Ray Strachey, Vanessa Bell, late 1920s, Oil on cardboard, 40.6 x 55.9 cm, London, National Portrait Gallery, gift of Barbara Strachey (Halpern, formerly Hultin), 1999 © National Portrait Gallery, London

If the exhibition opens with an explicit reference to Virginia Woolf’s essay published in 1929, in a section entirely dedicated to the English writer, a verse taken from Lost pains of love by Shakespeare gives its title to the room dedicated to the characters of Bloomsbury, in which excellent loans from the National Portrait Gallery in London allow you to tell the lives of these special, eccentric people. And love is perceived in the air as a creative freedom, which is expressed through decorative inventions that transform wardrobes, tables, chairs, armchairs into works of art.

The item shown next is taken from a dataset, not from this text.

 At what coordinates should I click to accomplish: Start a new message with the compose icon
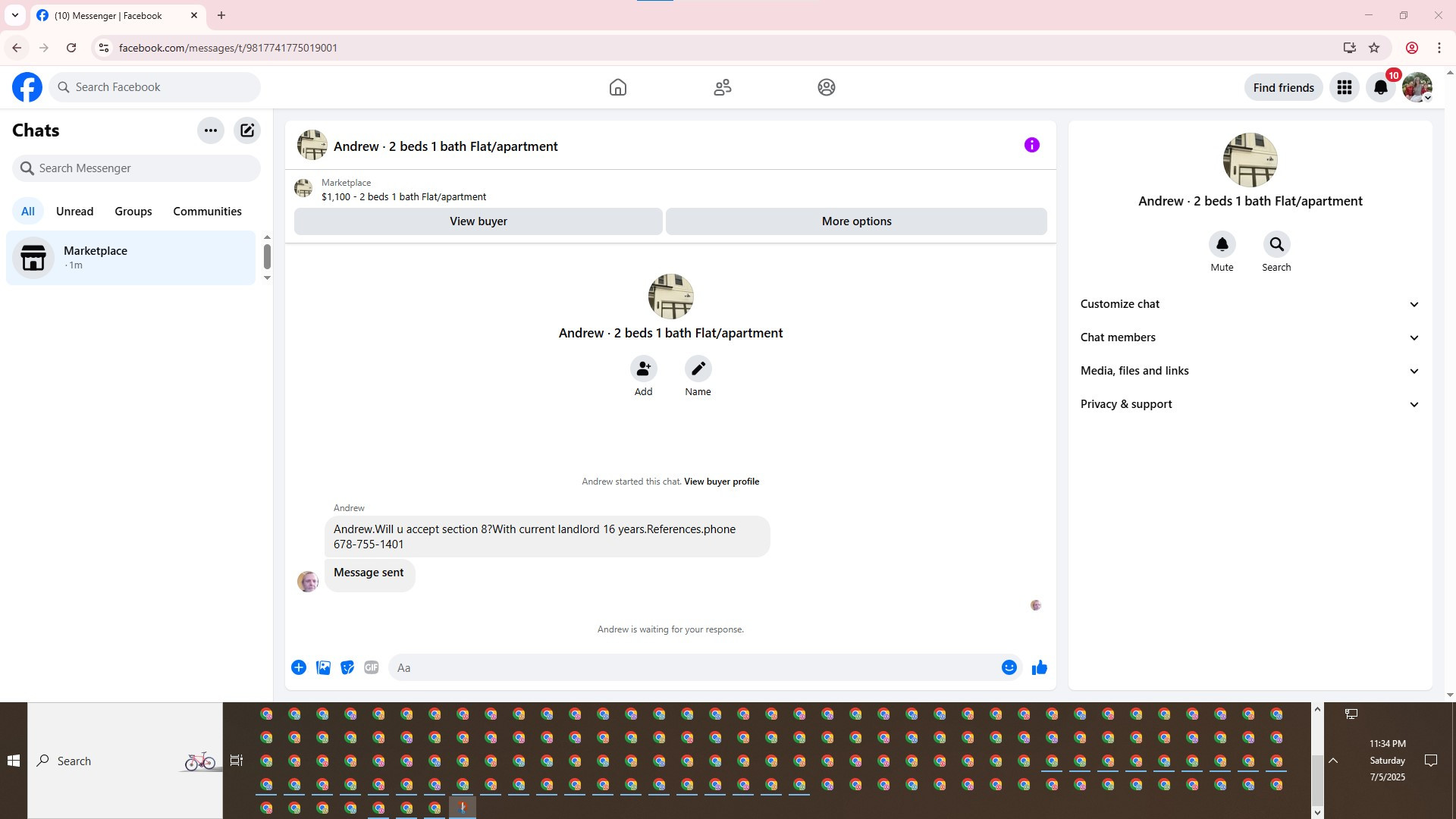[x=247, y=130]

Lady Ottoline Morrell, Simon Bussy, Vanessa Bell, Duncan Grant, 1922, vintage bromide print, 33.7 x 28.6 cm, National Portrait Gallery, London, acquired with the help of Friends of the National Libraries and Helen Gardner Bequest, 2003 © National Portrait Gallery, London

If the third section, Hogarth Press, reconstructs the history of the publishing house founded in 1915 when Leonard and Virginia Woolf decide to buy a press, Roger Fry and post impressionism lead the audience into the fourth room. The art critic, historian, painter Roger Fry made his country discover the great modern French painting. Between 1910 and 1911 he exhibited in London twenty-one Cézanne, thirty-seven Gauguin, twenty Van Gogh, including sunflowers, and again Picasso and Matisse. Virginia Woolf and many of the Bloomsbury youths recognize the revolutionary significance of those works. But Roger Fry did more. It was he who founded an atelier in 1913 under the direction of Vanessa Bell and Duncan Grant, a workshop where artists anonymously created beautiful objects designed to bring joy to everyday life. Unfortunately, the adventure will last only six years, broken by the war.

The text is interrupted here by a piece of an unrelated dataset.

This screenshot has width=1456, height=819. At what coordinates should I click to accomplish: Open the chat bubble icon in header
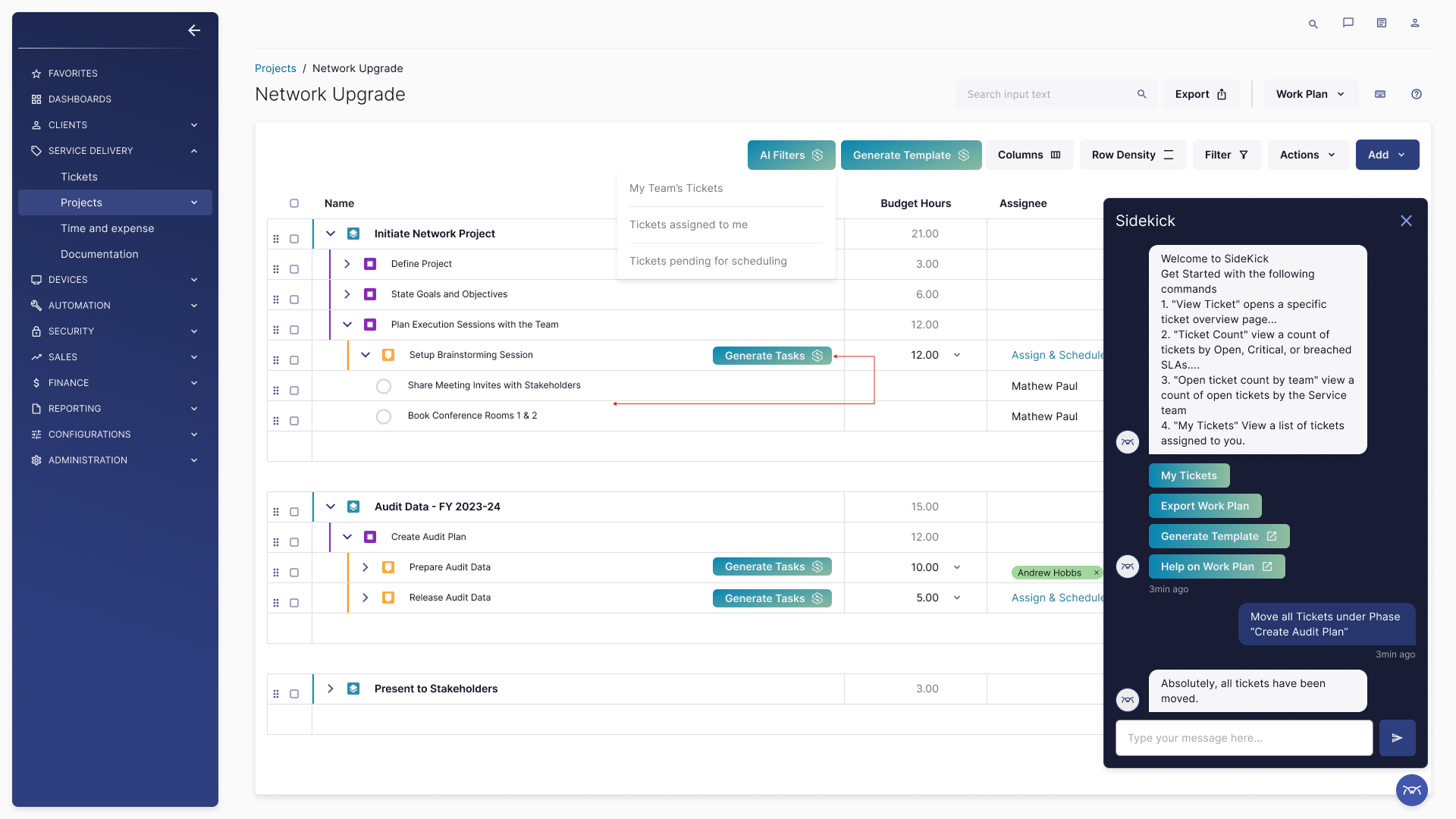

The last section of the exhibition, Omega Workshopsremembers these six years that changed the taste of the time during which Great Britain welcomed the suggestions of French painting and literature into design and fashion.
To tell, deepen and celebrate the fascinating history of the Bloomsbury group, the National Roman Museum and the Electa publishing house with the support of the Italian Virginia Woolf Society propose a varied program of cultural events linked to the themes of the exhibition, while Nadia Fusini and Luca Scarlini will meet the public at Palazzo Altemps in a series of appointments.